Die Outlet-Verkaufsfläche erhöhte sich im vergangenen Jahr um knapp 100.000 qm, was in etwa der Größe von neun Fußballfeldern entspricht. Das stärkste Outlet-Wachstum vollzog sich in diesem Zeitraum in Frankreich und Italien, aber auch in Spanien und der Tschechischen Republik waren verschiedene Neueröffnungen zu verzeichnen. Diese Entwicklung wird sich nach Einschätzung der Ecostra-Marktforscher auch in den nächsten Jahren fortsetzen. Nach wie vor sei in den Ländern Europas die Pipeline mit Standort- und Erweiterungsplanungen gut gefüllt, teilen diese mit. Dies treffe neben Deutschland neuerdings auch auf einen nationalen Markt zu, welcher lange Zeit als gesättigt galt: das Vereinigte Königreich. Auf der britischen Insel findet sich mit aktuell 35 Centern die höchste Standortdichte der Outlet Center in Europa. An sieben weiteren Standorten laufen derzeit Planungen zur Realisierung neuer Fabrikverkaufszentren.
Zielmarkt Deutschland
Der eigentliche Zielmarkt ist laut Ecostra jedoch nach wie vor Deutschland. Hier zählen die Experten derzeit zehn Standortplanungen, wobei aber viele noch in einem Genehmigungsverfahren mit meist unsicherem Ausgang stecken. So werde sich Ende des Jahres mit dem Beschluss des Oberverwaltungsgerichts Münster zeigen, ob die Planung des Outlet-Betreibers Neinver im westfälischen Werl fortgesetzt werden kann. Deutlich weiter sei diesbezüglich der Marktführer McArthurGlen mit der beabsichtigten Erweiterung des Centers in Ochtrup und der Errichtung eines neuen Centers in Remscheid. Allerdings sieht sich McArthurGlen an beiden Standorten ebenfalls noch mit Klagen von Nachbargemeinden konfrontiert. Dagegen hat die Landesregierung von Mecklenburg-Vorpommern Ende 2017 die Outlet-Planung in Wittenburg östlich von Hamburg positiv beschieden. Gebaut wird bereits im bayerischen Selb. Ausgehend von dem Areal einer ehemaligen Porzellanfabrik wird hier ein modernes Outlet-Konzept realisiert, das in mehreren Bauabschnitten sich bis in die Innenstadt von Selb ausdehnt und mit dieser verkoppelt werden soll. Die Fertigstellung des ersten Bauabschnitts ist für Herbst 2019 vorgesehen.

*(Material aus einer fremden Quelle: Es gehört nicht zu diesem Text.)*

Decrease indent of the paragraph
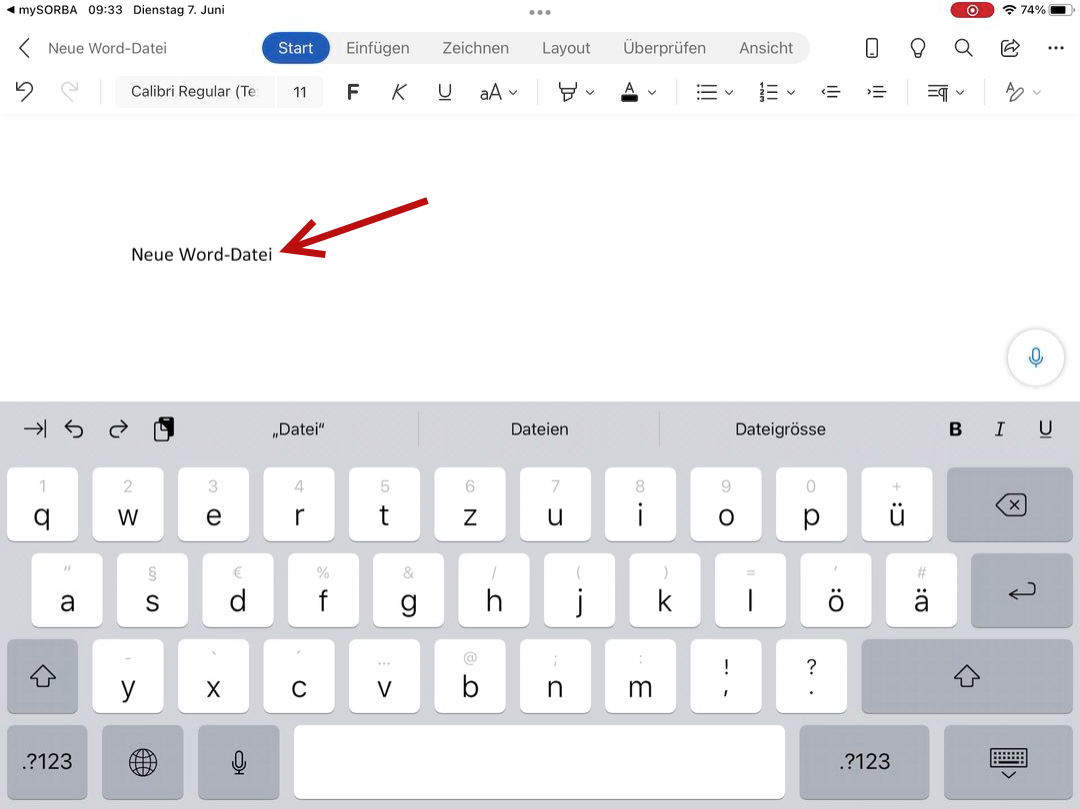click(830, 92)
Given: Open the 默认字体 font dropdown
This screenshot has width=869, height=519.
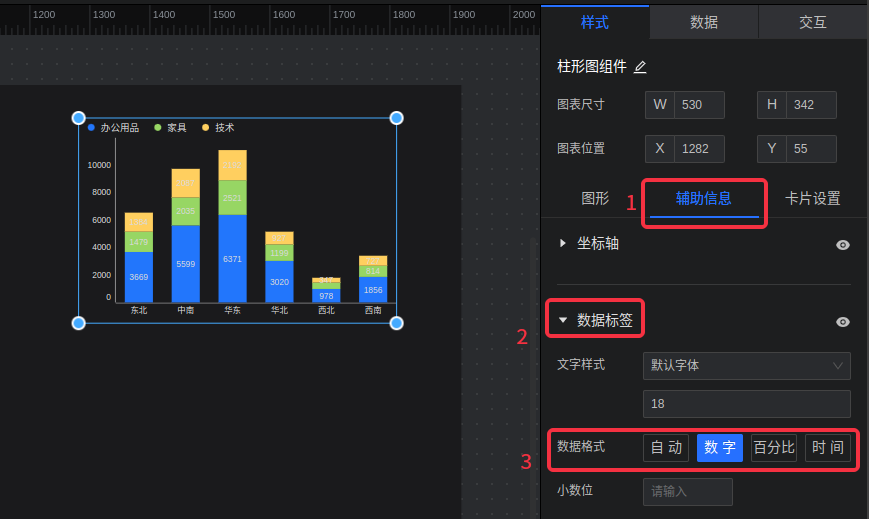Looking at the screenshot, I should point(746,366).
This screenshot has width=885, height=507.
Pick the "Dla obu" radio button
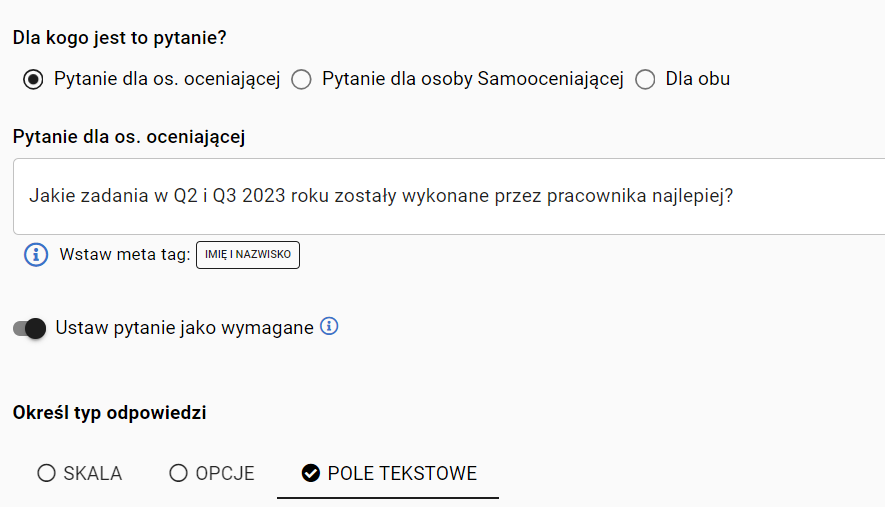[x=645, y=79]
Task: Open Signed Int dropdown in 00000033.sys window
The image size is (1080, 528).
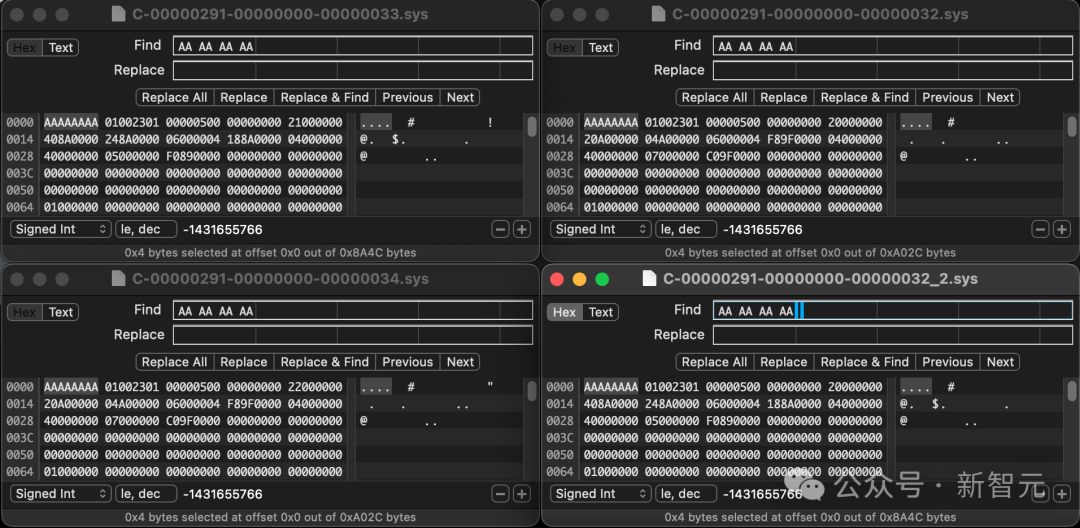Action: 61,229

City Outlet-Konzept als Rettungsanker
Deutschland ist aber auch jenes Land, in dem erstmals leerstehende Ladenflächen in einer historischen Innenstadt mit einem einheitlichen Outlet-Konzept wiederbelebt wurden. Das 2014 eröffnete City Outlet in Bad Münstereifel hat entsprechend eine nationale und teilweise auch internationale Aufmerksamkeit erhalten. „Viele Städte und Gemeinden sind in ihren Altstädten mit einer grassierenden Leerstandsproblematik konfrontiert. Kleine Flächen mit oft ungeeigneten Zuschnitten finden selbst bei günstigsten Mietpreisen keine Nachfrager mehr. Da ist ein Outlet-Konzept häufig der letzte Rettungsanker“, erläutert der Ecostra-Geschäftsführer Joachim Will. Die Liste der Gemeinden, welche einen solchen Anlauf unternommen haben ist lang und reicht von den mittelfränkischen Städten Feuchtwangen, Dinkelsbühl und Öttingen über Zwiesel und Gerolzhofen (alle Bayern), Kirchheimbolanden (Rheinland-Pfalz), Usingen und Rotenburg an der Fulda (beide Hessen) bis nach Emmerich am Rhein und Rietberg (beide Nordrhein-Westfalen). Auch im österreichischen Reutte (Tirol), im italienischen Biella (Piemont) und im niederländischen Hulst (Zeeland) wurde versucht, das Konzept von Bad Münstereifel zu kopieren. Alle diese Versuche sind soweit gescheitert. Die Gründe waren meist fehlende Investoren oder eine mangelnde Flächennachfrage. In Rietberg standen Investoren bereit und auch Markenherstellern waren in ausreichender Zahl an einer Anmietung interessiert; dieses Projekt wurde im Mai 2018 aber durch einen Bürgerentscheid gestoppt. Damit befindet sich aktuell kein weiteres solches City Outlet-Konzept in der Umsetzung.